In un recente articolo dal titolo “Gli umani sono cablati per respingere fatti che non si adattano alla loro visione del mondo” il filosofo americano Adrian Bardon scrive che all’interno della sfera politica conservatrice americana il riscaldamento globale o è una bufala o è un tema così incerto da non essere degno di risposta.
Nell’articolo Bardon sostiene:
«in teoria la risoluzione delle controversie fattuali dovrebbe essere relativamente semplice: presentare solo prove di un forte consesso di esperti. Questo approccio ha successo il più delle volte quando il problema è riconducibili ad una semplice operazione di analisi empirica che possa produrre spiegazioni causali verificabili (ad esempio il peso dell’atomo di idrogeno). Ma le cose non funzionano in questo modo quando il consenso scientifico presenta un quadro che minaccia la visione ideologica del mondo di qualcuno. In pratica si scopre che la propria identità politica, religiosa o etnica predice in modo abbastanza efficace la propria disponibilità ad accettare le competenze su una determinata questione politicizzata. Il ragionamento motivato è ciò che gli scienziati sociali chiamano il processo di decidere quali prove accettare in base alla conclusione che si preferisce».

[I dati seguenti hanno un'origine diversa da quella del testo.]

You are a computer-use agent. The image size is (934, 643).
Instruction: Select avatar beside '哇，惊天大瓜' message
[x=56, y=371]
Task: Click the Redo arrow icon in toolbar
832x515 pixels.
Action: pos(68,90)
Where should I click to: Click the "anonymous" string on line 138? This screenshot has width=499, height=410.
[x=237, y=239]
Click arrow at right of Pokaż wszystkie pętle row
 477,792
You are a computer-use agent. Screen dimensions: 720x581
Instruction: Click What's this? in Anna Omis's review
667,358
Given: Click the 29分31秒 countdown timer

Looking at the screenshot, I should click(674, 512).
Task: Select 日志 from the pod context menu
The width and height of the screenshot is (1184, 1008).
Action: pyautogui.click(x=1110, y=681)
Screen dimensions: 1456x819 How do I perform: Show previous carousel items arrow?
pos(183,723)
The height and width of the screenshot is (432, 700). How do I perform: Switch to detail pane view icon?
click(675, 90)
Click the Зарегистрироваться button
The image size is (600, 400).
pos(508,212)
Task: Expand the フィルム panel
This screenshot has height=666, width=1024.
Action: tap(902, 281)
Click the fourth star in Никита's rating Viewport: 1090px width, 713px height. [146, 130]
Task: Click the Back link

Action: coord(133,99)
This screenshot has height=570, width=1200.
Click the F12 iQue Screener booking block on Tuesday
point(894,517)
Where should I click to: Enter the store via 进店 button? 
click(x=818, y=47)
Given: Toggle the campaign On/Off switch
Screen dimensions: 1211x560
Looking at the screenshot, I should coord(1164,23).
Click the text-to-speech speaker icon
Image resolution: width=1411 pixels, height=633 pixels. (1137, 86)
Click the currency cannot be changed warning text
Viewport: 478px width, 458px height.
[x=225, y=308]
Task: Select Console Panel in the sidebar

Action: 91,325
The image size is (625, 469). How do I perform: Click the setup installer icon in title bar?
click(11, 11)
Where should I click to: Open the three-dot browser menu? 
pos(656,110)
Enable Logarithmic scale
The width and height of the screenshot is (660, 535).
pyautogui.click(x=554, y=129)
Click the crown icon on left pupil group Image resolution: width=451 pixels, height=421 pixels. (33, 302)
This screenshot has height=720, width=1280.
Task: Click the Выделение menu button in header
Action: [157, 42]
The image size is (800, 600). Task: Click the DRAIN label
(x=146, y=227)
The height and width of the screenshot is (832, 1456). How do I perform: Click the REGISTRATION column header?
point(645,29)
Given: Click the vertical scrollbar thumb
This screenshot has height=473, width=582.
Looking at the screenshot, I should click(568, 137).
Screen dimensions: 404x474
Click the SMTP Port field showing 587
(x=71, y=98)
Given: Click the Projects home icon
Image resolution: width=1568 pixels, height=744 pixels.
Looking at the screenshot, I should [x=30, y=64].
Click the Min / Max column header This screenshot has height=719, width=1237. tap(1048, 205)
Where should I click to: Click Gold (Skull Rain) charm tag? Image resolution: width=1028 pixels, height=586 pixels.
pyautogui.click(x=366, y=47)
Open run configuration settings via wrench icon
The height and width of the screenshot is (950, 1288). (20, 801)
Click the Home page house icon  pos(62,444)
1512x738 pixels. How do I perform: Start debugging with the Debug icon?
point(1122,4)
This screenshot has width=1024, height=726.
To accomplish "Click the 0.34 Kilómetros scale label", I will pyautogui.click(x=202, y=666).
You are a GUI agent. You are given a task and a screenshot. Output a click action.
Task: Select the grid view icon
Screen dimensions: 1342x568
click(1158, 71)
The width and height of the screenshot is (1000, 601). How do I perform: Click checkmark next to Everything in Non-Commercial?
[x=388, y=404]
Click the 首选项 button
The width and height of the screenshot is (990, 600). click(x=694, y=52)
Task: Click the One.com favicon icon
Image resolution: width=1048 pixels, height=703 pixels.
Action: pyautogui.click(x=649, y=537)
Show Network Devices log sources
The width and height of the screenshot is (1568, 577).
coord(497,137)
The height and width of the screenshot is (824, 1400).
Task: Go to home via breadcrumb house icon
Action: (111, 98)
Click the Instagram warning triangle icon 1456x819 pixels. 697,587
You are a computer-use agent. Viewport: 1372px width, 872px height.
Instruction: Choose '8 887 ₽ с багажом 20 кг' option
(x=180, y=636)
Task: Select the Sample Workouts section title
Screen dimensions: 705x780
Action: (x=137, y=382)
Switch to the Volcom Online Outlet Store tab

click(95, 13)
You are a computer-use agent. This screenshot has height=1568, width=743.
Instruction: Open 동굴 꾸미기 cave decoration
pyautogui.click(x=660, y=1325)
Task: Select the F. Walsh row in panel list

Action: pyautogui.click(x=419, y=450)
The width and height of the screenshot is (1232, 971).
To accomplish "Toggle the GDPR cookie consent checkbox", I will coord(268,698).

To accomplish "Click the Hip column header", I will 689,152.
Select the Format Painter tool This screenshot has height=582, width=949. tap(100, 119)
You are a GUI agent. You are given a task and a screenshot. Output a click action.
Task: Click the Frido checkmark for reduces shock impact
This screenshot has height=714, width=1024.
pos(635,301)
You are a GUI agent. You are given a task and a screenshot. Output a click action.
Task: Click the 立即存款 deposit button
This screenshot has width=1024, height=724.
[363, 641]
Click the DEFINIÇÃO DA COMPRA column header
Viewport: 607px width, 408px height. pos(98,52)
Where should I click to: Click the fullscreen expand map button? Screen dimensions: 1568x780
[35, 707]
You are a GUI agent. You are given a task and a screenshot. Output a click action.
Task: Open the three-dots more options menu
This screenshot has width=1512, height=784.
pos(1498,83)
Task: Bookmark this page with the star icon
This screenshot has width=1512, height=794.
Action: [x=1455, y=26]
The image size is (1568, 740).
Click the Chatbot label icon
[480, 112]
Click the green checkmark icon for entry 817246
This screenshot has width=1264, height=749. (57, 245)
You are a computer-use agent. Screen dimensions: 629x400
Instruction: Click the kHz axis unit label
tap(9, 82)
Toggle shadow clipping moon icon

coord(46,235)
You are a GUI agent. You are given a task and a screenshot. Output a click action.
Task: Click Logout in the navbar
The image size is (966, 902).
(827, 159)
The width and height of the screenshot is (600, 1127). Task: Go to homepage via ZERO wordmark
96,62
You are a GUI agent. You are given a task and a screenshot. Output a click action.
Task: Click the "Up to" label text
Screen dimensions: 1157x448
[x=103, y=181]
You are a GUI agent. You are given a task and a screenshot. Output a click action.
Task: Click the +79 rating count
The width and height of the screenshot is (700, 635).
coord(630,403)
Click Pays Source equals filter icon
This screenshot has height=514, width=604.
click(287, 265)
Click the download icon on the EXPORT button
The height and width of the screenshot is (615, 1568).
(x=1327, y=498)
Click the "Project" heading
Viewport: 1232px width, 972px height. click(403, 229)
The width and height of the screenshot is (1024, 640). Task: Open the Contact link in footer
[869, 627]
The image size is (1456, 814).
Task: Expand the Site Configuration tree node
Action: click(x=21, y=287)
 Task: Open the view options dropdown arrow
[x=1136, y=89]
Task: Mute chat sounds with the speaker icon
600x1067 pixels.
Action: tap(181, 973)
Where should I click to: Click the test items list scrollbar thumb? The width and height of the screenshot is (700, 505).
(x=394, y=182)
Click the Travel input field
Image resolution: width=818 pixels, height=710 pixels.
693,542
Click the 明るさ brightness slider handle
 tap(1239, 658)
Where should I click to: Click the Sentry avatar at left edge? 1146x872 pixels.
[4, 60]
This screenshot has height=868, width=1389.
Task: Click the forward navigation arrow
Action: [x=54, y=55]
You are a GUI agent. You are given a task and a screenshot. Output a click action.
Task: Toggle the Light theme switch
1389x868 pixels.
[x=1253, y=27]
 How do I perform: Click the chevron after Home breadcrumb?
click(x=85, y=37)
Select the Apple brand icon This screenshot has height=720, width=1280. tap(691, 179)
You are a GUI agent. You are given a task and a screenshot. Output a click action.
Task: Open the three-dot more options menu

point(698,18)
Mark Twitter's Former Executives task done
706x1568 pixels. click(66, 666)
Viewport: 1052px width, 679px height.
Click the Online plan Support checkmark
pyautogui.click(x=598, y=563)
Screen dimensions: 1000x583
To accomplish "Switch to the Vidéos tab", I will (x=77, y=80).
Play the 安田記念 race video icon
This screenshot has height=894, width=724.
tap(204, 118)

Un elemento importante emerso da uno studio del 2015 di alcuni ricercatori americani “Credenze dei cittadini, degli scienziati e dei consiglieri in materia di riscaldamento globale”. Dimostra che la polarizzazione ideologica sulla realtà dei cambiamenti climatici non deriva dall’ignoranza, ma contrariamente aumenta con l’aumentare delle competenze di ciascun intervistato.
Le probabilità che un conservatore sia uno scettico irriducibile del cambiamento sono significativamente più alte se il soggetto ha un elevato grado di istruzione.
Adrian Bardon conclude:
«… i fatti da soli hanno un potere limitato per risolvere questioni politicizzate come i cambiamenti climatici o la politica di immigrazione. Ma comprendere correttamente il fenomeno della negazione è sicuramente un primo passo cruciale per affrontarlo».